## [Document section]
:::::

# Help with Famous Photographers



## Force of Nature (Feb 21, 2005)

Right, my latest coursework for photography involved experimental of which I chose to use text on my images. To relate my work to an artist is becoming increasingly hard. I know of one photographer who used text in some way for his images and that was Robert frank. I cant seem to find any examples of his work with text used, neither can I find any other photographers who used a lot of text in their images, whether it be superimposed or not.



If someone could help me with this, I'd be very grateful. Just some names, or some examples would be brilliant!

Thanks In advance.

Paul


----------



## Hertz van Rental (Feb 21, 2005)

There have been one or two photographers who have used text in some way on their pictures. Most have been forgotten with good reason (it was a popular thing to do late 70's through the 80's).
I'll go through my library and see if I can come up with some names but to get you started:
The man who is king in this area - and basically killed it as a form of expression for anyone else (he does it with intelligence, humour and wit) - is Duane Michals.

*WARNING* some of Michals work is not worksafe. Click on the links if you want but do not blame me if you get offended.

:::::

## [Information shown]
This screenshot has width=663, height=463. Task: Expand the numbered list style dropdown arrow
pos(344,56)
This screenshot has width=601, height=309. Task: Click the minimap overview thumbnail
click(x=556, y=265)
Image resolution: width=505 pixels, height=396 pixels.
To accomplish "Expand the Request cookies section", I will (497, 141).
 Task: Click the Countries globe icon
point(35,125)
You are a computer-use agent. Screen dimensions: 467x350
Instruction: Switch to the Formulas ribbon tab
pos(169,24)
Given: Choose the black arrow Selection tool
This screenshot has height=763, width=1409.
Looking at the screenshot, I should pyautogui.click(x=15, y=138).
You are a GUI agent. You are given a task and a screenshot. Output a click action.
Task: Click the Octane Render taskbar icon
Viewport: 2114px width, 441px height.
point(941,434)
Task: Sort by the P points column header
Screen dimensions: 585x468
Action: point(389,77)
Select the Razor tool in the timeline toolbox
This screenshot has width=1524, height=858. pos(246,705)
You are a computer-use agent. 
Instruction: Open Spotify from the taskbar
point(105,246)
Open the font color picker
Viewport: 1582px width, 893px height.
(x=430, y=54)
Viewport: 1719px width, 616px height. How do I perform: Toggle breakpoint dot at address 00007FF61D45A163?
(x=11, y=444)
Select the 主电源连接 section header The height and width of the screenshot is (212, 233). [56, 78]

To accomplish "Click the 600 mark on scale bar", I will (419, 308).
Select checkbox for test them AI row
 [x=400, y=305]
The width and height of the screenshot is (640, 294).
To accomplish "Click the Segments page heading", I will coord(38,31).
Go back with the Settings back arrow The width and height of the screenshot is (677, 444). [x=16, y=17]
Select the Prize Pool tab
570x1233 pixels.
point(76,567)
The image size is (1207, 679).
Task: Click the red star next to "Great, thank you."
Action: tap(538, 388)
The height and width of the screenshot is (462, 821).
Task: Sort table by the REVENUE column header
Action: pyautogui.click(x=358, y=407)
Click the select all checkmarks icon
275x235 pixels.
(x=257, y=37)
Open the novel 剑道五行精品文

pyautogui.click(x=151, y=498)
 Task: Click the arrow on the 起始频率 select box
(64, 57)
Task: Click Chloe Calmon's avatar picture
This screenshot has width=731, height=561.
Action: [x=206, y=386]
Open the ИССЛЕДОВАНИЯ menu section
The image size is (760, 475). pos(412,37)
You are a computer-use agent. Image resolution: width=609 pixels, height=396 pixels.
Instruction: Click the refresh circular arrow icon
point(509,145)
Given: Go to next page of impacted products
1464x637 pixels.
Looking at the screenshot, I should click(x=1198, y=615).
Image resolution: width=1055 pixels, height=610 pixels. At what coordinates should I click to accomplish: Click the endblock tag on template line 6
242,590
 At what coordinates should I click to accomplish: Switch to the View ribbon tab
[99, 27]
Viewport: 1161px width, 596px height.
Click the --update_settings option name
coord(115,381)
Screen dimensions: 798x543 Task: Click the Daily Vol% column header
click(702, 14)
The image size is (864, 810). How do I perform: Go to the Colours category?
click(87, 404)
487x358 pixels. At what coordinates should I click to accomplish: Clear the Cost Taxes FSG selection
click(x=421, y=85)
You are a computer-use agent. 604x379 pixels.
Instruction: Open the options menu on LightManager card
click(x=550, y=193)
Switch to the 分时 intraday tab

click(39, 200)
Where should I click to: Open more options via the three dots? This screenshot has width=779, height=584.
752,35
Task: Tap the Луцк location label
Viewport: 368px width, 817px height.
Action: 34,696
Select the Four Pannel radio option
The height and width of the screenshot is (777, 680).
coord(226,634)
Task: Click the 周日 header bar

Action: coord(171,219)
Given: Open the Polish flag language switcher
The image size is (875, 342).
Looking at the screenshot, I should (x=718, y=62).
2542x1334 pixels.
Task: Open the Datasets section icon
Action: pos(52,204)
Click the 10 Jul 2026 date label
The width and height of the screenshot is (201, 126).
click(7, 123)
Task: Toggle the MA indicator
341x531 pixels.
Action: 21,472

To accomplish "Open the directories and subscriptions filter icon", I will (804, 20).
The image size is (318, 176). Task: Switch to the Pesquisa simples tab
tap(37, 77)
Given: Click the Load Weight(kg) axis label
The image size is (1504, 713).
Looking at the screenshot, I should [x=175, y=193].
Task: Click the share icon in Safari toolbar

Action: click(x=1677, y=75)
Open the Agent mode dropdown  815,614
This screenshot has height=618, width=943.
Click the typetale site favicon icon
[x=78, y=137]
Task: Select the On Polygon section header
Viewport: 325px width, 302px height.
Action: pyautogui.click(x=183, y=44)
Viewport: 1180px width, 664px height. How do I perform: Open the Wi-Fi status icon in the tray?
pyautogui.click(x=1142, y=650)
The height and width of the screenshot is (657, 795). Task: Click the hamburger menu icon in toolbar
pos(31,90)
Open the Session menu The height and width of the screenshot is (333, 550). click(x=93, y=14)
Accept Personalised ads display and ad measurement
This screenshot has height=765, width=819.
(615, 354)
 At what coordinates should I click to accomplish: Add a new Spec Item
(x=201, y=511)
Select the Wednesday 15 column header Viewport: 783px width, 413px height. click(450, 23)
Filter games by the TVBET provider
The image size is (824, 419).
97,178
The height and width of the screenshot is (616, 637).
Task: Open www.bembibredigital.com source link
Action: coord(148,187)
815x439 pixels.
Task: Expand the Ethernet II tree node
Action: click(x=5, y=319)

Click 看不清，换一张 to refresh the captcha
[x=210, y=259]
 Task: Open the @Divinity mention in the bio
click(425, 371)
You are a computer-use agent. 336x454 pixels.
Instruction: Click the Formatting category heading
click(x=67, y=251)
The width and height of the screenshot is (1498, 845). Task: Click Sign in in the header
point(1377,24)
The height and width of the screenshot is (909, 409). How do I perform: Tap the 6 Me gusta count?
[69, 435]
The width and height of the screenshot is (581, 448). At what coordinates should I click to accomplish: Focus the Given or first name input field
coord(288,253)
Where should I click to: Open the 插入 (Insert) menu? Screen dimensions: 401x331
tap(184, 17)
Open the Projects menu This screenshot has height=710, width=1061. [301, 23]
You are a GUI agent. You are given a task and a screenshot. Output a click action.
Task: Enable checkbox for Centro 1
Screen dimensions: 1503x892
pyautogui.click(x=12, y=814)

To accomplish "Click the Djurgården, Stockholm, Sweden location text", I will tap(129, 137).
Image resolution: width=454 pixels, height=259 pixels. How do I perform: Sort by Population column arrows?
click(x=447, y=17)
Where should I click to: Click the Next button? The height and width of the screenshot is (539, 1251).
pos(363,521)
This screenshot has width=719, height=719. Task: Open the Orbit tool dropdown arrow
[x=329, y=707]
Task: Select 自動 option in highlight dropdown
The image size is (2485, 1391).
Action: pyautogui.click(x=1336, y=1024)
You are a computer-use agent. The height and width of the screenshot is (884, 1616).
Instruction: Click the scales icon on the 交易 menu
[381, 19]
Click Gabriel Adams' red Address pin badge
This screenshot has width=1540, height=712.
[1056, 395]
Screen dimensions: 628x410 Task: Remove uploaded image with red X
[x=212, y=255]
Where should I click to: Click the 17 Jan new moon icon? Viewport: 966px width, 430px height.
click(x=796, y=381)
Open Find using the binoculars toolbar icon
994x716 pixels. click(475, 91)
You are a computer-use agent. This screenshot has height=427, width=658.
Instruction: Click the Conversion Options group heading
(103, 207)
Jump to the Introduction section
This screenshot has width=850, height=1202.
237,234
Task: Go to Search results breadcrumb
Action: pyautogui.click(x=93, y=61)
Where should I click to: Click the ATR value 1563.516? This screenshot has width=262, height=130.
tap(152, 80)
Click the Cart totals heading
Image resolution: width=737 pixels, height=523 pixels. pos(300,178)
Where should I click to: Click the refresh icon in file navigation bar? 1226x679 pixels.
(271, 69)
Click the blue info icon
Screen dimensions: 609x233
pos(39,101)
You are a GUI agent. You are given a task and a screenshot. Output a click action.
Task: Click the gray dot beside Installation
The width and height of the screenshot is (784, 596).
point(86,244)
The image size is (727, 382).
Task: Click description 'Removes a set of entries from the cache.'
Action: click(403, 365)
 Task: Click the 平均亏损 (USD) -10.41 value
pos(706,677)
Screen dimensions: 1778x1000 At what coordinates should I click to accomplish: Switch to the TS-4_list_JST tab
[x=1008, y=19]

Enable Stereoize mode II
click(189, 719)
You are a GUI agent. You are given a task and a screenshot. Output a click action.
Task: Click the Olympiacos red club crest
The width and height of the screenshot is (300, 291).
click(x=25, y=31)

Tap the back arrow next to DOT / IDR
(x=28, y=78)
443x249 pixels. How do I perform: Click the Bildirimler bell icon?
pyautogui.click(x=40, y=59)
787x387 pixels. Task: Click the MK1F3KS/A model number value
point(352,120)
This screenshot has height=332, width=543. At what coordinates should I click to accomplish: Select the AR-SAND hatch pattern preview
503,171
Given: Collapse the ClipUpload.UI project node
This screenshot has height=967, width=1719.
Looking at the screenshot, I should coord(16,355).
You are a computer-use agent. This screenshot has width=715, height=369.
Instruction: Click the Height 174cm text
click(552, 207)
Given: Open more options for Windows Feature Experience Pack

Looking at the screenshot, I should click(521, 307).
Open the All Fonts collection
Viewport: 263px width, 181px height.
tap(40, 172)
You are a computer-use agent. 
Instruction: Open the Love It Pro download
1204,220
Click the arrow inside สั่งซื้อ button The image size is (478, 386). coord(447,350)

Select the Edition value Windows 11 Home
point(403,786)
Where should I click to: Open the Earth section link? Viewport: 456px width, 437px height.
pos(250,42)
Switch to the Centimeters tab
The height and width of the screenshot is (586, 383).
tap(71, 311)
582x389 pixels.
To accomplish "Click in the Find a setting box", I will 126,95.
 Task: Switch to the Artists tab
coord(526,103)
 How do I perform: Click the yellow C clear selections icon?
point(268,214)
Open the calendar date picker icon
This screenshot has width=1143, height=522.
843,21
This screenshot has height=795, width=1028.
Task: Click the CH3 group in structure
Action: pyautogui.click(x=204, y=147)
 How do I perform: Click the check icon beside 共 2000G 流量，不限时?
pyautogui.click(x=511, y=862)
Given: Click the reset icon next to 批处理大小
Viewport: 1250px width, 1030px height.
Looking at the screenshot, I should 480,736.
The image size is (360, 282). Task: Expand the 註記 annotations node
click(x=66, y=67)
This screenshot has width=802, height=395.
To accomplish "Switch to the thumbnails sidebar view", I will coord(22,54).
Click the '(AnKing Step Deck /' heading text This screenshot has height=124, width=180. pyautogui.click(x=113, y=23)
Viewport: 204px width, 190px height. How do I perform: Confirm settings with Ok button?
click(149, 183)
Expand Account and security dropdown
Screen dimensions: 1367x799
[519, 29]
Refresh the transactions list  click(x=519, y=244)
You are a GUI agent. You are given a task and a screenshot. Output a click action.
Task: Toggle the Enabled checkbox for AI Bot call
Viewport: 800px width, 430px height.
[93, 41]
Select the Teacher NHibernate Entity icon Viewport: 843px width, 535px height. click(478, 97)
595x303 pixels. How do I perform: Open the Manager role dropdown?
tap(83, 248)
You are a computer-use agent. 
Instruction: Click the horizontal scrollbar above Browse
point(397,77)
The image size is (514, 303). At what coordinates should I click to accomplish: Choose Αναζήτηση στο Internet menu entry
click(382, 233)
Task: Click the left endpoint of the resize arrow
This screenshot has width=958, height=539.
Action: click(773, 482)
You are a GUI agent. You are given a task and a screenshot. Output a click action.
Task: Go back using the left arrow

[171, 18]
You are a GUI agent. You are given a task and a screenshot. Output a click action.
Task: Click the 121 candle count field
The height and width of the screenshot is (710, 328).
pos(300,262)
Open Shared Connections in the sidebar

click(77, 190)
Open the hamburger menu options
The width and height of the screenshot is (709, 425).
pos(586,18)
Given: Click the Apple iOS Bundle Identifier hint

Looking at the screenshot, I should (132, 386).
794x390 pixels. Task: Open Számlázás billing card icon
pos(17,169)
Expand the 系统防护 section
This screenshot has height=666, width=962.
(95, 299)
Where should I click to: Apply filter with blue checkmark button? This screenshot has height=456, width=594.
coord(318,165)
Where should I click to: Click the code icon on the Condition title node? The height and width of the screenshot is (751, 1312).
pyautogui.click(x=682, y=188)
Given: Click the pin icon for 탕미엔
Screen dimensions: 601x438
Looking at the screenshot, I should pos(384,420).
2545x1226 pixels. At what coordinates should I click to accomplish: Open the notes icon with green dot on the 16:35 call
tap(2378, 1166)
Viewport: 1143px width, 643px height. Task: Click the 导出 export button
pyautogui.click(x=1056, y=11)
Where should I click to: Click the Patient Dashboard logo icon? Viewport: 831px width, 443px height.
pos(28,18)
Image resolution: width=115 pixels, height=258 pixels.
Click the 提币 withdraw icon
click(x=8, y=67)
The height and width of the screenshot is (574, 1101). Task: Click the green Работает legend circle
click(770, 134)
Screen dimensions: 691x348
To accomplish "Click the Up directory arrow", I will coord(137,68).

:::::

## [Requirement A]
In the forum thread about photographers who used text on their pictures, who does Hertz van Rental call the king in this area?
## [Requirement B]
Continue the forum thread about photographers who used text on their pictures, starting after its final sentence.
The entries have no part in this.

## [Task answer A]
Duane Michals.

## [Task answer B]
http://www.temple.edu/photo/photographers/michals/duane.html
http://www.the-artists.org/ArtistView.cfm?id=45E7C781-617C-4459-B3CDE5B015595C9F
http://www.photoinsider.com/pages/michals/michals.html
http://www.kochgallery.com/artists/contemporary/Michals/

These should give you a taste. Personally I think Michals is one of the greatest and most original photographers alive to-day.


----------



## Force of Nature (Feb 21, 2005)

thanks dude, those links are great, but it doesnt really show him up using text on his images. Thats what Im really after. If you could remember those names, it would be fantastic.


----------



## Digital Matt (Feb 21, 2005)

I think you need to explain it a little better Paul.  Some of those images have text on the border.  You mean someone shooting double exposures with text in the photograph itself.  Am I right?


----------



## Force of Nature (Feb 22, 2005)

Yeh, Kind of. Just any text! On the main image.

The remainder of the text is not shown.